Tuesday, January 24th, 2006
Archive for January, 2006
Uncovering Undercover
Friday, January 20th, 2006I read about the anti-theft software Undercover and want to share my opinion with you.
I will not run this piece of software on my Mac, but I have done a quick static analysis. Some interesting and scary details:
The program is launched via LaunchDaemon, then it uses
a NSTimer to loop (the guys at TUAW were wondering how it could get started without a user logging in – I wonder if the U is for unofficial or for unskilled).
The very authentic “hardware damage” that they are talking about seems to be a dialogue with the following message:
Mac OS X detected a logic board failure
It is recommended to take this computer to an authorized Apple support center.
There are also other nice messages that will be displayed:
This Mac has been stolen. Identifying information about you and your location has already been collected. This Mac will
become unusable in the next 5 days.
Please contact info@orbicule.com for instructions on how to return this computer.
You will receive a reward if this computer is returned.
It’s questionable if it’s really a good idea to inform the thief that a protection software is running…
It’s also quite funny that they use the speech synthesis to alert, the following AppleScript is used:
say "Help. Help. Help.
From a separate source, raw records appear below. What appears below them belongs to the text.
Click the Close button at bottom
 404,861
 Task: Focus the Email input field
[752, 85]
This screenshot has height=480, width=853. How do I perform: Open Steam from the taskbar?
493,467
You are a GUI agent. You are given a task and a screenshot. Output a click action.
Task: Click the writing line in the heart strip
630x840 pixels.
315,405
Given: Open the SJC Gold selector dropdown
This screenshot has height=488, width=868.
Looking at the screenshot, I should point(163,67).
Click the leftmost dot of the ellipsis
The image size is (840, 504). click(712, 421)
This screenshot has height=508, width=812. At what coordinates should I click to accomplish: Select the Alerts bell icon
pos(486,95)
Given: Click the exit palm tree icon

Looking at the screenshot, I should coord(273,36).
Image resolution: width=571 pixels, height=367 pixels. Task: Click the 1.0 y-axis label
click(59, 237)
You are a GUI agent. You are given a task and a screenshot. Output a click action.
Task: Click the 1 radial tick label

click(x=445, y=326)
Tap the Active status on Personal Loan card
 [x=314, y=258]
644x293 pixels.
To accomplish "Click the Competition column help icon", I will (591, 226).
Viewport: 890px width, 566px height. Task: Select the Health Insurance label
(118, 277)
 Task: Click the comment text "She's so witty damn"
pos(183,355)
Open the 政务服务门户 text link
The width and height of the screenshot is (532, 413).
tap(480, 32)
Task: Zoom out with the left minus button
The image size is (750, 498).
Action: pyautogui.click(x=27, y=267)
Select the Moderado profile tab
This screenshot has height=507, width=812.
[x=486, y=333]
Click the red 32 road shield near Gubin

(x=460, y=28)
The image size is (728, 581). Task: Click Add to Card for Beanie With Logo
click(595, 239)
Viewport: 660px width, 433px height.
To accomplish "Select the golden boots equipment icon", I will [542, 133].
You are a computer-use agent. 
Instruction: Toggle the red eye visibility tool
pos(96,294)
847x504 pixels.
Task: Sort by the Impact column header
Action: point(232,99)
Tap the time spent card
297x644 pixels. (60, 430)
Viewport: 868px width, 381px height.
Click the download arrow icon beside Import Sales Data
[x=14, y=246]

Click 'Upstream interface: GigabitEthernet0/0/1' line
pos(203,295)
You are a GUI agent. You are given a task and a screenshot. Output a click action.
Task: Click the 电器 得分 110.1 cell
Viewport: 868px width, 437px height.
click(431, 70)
I'm a stolen macintosh computer... Please return me to the rightful owner"
Instead of sending the MAC address and receiving a message if it’s stolen, the program downloads a list of ALL stolen Macs and seems to then check.
The lists can be found here and here – so far, only one Mac was stolen :-)
The IP address check is done by some obscure third party website, checkip.dyndns.org, instead of just sending to www.orbicule.com and let them examine their logfiles…
And now for the big bummer, please sit down!
The upload of the screenshots that the program takes are uploaded via FTP, not some fancy or even not quite as fancy asynchronous push method.
So, you wonder where they are uploaded to? Yes, his webserver, into the document root, with user privileges that can add, delete or modify ANY file on the webserver, including the disk image of the software itself. So backdooring that software is just a matter of evilness. Ah, yes, of course, username and password are hardcoded.
The software is terribly designed, if it was designed at all,
the version number should rather be 0.1 and it’s a joke to
demand money for it.
I STRONGLY advise to NOT download and especially NOT RUN this software.
If you are concerned about theft, get an insurance, this program wouldn’t help you anyways…
Mach-O fat binaries on DIET
Friday, January 20th, 2006When Apple decided to build computers with Intel CPU, they got an old feature of NeXTstep out of their drawers: fat binaries. They always existed in MacOS X, but were never used before. A fat binary is a collection of binaries for different architectures, so it’s possible to ship the same binary for all architectures.
So far, so good, BUT! They waste disk storage and some tools that work on Mach-O binaries cannot handle fat binaries so far.
I proudly announce the first release of diet, a tool that extracts the PowerPC version of the binary. Get it here.
As always, released under a BSD-style license.